The last mentioned architecture looks like this:

    reg = 0.0001

    model = Sequential()

    model.add(Conv2D(8, (3, 3), input_shape=input_shape, padding='same',
            kernel_regularizer=regularizers.l2(reg)))
    model.add(BatchNormalization())
    model.add(Activation('relu'))
    model.add(Dropout(0.7))
    model.add(MaxPooling2D(pool_size=(2, 2)))
    model.add(Dropout(0.5))

    model.add(Conv2D(16, (3, 3), input_shape=input_shape, padding='same',
            kernel_regularizer=regularizers.l2(reg)))
    model.add(BatchNormalization())
    model.add(Activation('relu'))
    model.add(Dropout(0.7))
    model.add(MaxPooling2D(pool_size=(2, 2)))
    model.add(Dropout(0.5))

    model.add(Flatten())
    model.add(Dense(16, kernel_regularizer=regularizers.l2(reg)))
    model.add(BatchNormalization())
    model.add(Activation('relu'))
    model.add(Dropout(0.5))

    model.add(Dense(6))
    model.add(Activation('softmax'))

    model.compile(loss='categorical_crossentropy', optimizer='SGD',metrics=['accuracy'])

And the data is augmented by the generator in Keras and is loaded with flow_from_directory:

    train_datagen = ImageDataGenerator(rotation_range=10,
                                width_shift_range=0.05,
                                height_shift_range=0.05,
                                shear_range=0.05,
                                zoom_range=0.05,
                                rescale=1/255.,
                                fill_mode='nearest',
                                channel_shift_range=0.2*255)
    train_generator = train_datagen.flow_from_directory(
                train_data_dir,
                target_size=(img_width, img_height),
                batch_size=batch_size,
                shuffle = True,
                class_mode='categorical')

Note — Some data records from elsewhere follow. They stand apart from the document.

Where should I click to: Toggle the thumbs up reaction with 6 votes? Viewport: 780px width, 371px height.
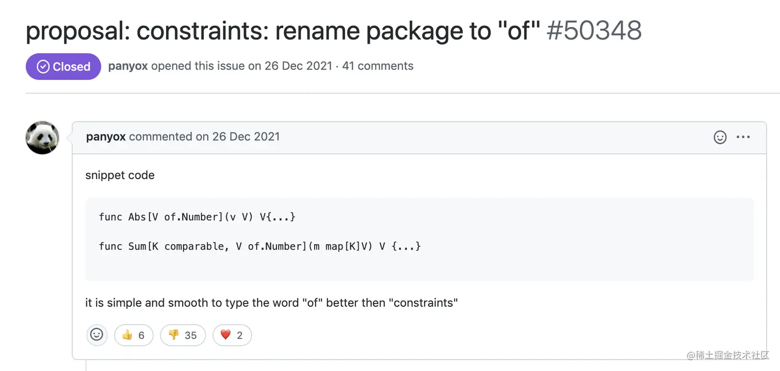[133, 335]
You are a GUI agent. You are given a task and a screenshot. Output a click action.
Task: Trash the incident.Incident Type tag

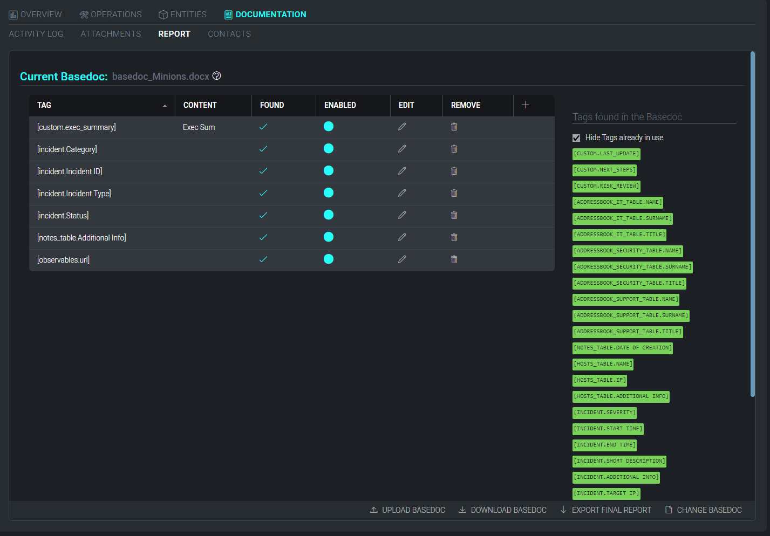[454, 193]
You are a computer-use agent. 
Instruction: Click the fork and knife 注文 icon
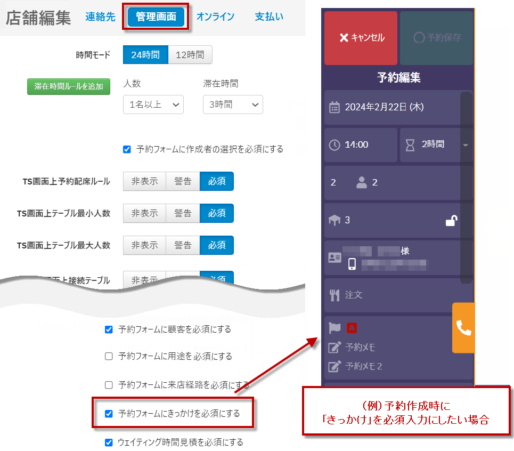pos(334,294)
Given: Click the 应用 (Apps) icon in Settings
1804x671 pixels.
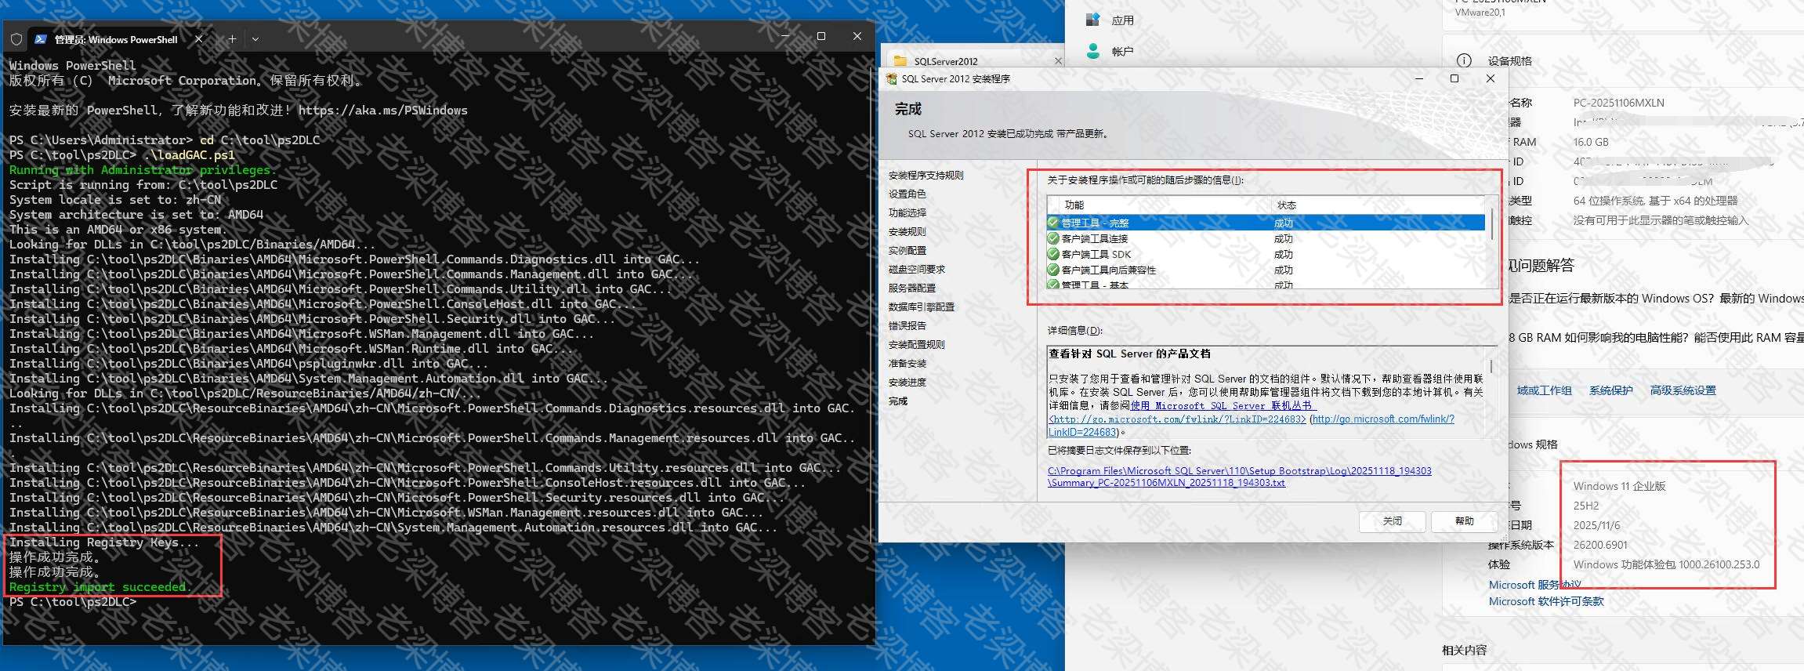Looking at the screenshot, I should tap(1092, 20).
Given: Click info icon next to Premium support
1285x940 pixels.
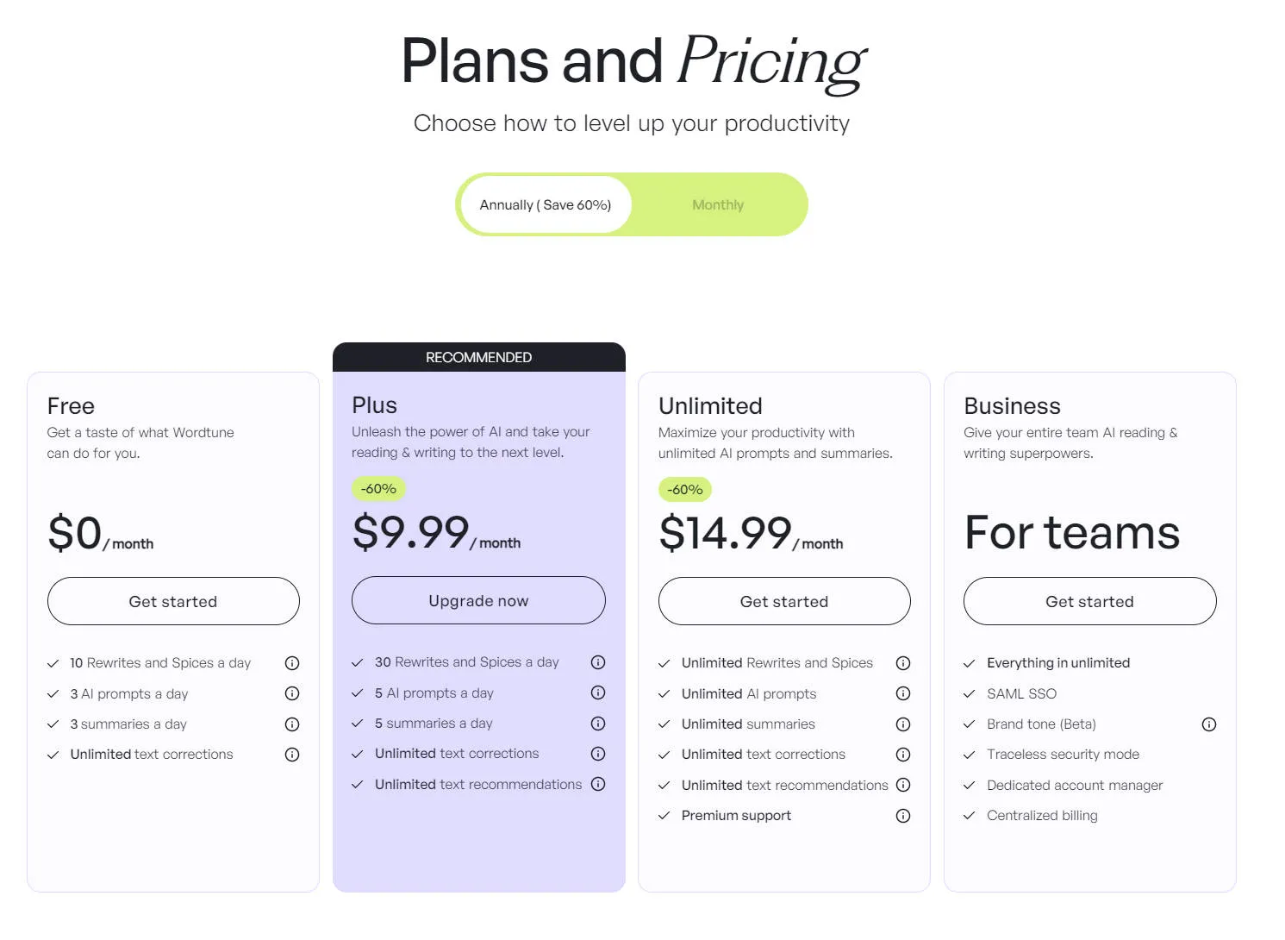Looking at the screenshot, I should pyautogui.click(x=902, y=815).
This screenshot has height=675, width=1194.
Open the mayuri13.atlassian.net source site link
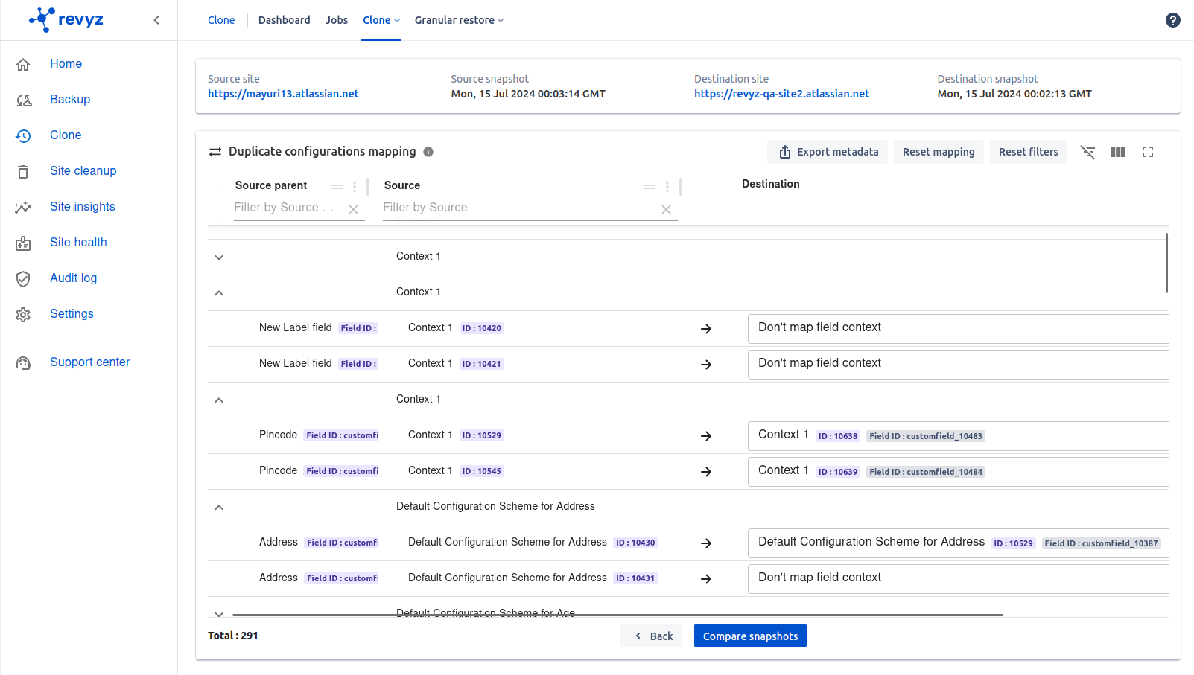[x=283, y=94]
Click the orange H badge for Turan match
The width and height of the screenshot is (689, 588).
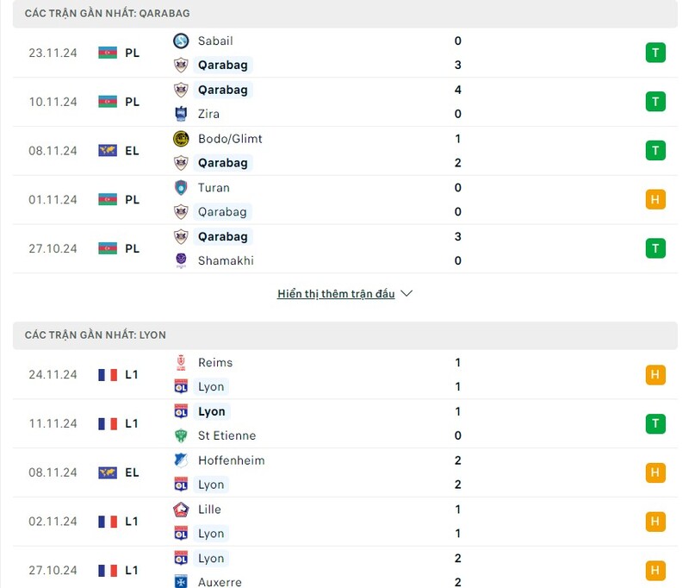pyautogui.click(x=655, y=200)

    validation_datagen = ImageDataGenerator(rescale=1/255.)
    validation_generator = validation_datagen.flow_from_directory(
                                            validation_data_dir,
                                            target_size=(img_width, img_height),
                                            batch_size=1,
                                            shuffle = True,
                                            class_mode='categorical')

Jesper over 6 years

As shown in plot (link should be available in the post) the loss slightly decreases at the very beginning and then starts increasing. The accuracy for the validation does not change much overall. Using the weights from the first few epochs would not make much sense here, as the network would not have learning sufficient enough.
DarkCygnus over 6 years

@AlexOtt thanks for the suggestion, editing the answer to include such option :)
Jesper over 6 years

I'll mark this as answered - thank you for your good advises both @AlexOtt and you. I have tried what you suggested and the trend does not change. The train loss will decrease and the val loss will increase. I get a max accuracy on the val set of some 45-ish%.
DarkCygnus over 6 years

@Jesper Did you tried all what I suggested (more data, depth,..)? Another thing that could be acting strangely is your data augmentation. Could probably be saturating your performance up to a point where augmentation brings no further benefit (what if you do it without augmentation? thats what I meant when suggesting to get more data, organic samples and not artificial ones). You can ping me if you want for any further discussion if you like. Cheers
Jesper over 6 years

Yes, I did try to vary the network size. Both to very simple and deeper models. More details about the project follows below: For starters the training data is images like this one, obtained in different scenery with different ligthing conditions, etc: imgur.com/mmlNqEi After training here, an attentionmap revieled that almost all attention was given to the background. To overcome this, all train images were cropped to only fit the wrenches, like this: imgur.com/upp51pA Now, it's better, but the attentionmap still reviels some problem w.r.t. focusing on the wrenches themself
Jesper over 6 years

The idea is to predict the location of wrench of size 19. I.e. when it is located on the seconds position from the left, the model should output [0,1,0,0,0,0].
bit_scientist over 4 years

@Jesper maybe you should try playing with adam and/or sgd with lr > 0.01 (which is default). Or if you did already, how was the performance?